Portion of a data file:
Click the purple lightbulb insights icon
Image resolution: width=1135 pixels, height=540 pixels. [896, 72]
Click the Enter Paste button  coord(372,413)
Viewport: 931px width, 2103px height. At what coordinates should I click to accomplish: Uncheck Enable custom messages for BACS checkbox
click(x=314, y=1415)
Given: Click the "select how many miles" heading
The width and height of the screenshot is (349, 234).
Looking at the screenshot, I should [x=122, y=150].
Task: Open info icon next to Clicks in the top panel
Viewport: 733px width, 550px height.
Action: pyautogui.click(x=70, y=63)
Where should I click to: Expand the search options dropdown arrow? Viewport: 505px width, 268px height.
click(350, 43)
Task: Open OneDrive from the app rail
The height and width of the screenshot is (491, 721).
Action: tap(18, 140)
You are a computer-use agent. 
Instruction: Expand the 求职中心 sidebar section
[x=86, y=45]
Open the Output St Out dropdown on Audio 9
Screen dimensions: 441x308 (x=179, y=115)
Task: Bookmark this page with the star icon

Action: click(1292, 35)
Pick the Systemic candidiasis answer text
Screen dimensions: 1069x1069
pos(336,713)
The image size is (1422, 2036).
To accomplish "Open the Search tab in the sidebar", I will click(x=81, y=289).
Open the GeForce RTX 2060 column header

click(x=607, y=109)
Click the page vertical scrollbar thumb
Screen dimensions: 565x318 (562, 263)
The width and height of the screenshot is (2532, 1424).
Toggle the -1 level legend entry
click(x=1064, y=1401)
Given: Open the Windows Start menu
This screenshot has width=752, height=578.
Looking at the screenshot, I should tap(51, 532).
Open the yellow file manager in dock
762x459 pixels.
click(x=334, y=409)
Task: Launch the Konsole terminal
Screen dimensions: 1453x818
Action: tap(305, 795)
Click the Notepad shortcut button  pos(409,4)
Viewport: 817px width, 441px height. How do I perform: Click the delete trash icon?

Exercise details: Would you copy out all of the entries above word for word, keeping them in the same order?

Reply to the task:
Click the purple lightbulb insights icon
Image resolution: width=1135 pixels, height=540 pixels. [896, 72]
Click the Enter Paste button  coord(372,413)
Viewport: 931px width, 2103px height. At what coordinates should I click to accomplish: Uncheck Enable custom messages for BACS checkbox
click(x=314, y=1415)
Given: Click the "select how many miles" heading
The width and height of the screenshot is (349, 234).
Looking at the screenshot, I should [x=122, y=150].
Task: Open info icon next to Clicks in the top panel
Viewport: 733px width, 550px height.
Action: pyautogui.click(x=70, y=63)
Where should I click to: Expand the search options dropdown arrow? Viewport: 505px width, 268px height.
click(350, 43)
Task: Open OneDrive from the app rail
The height and width of the screenshot is (491, 721).
Action: tap(18, 140)
You are a computer-use agent. 
Instruction: Expand the 求职中心 sidebar section
[x=86, y=45]
Open the Output St Out dropdown on Audio 9
Screen dimensions: 441x308 (x=179, y=115)
Task: Bookmark this page with the star icon

Action: click(1292, 35)
Pick the Systemic candidiasis answer text
Screen dimensions: 1069x1069
pos(336,713)
The image size is (1422, 2036).
To accomplish "Open the Search tab in the sidebar", I will click(x=81, y=289).
Open the GeForce RTX 2060 column header

click(x=607, y=109)
Click the page vertical scrollbar thumb
Screen dimensions: 565x318 (562, 263)
The width and height of the screenshot is (2532, 1424).
Toggle the -1 level legend entry
click(x=1064, y=1401)
Given: Open the Windows Start menu
This screenshot has width=752, height=578.
Looking at the screenshot, I should tap(51, 532).
Open the yellow file manager in dock
762x459 pixels.
click(x=334, y=409)
Task: Launch the Konsole terminal
Screen dimensions: 1453x818
Action: tap(305, 795)
Click the Notepad shortcut button  pos(409,4)
Viewport: 817px width, 441px height. How do I perform: Click the delete trash icon?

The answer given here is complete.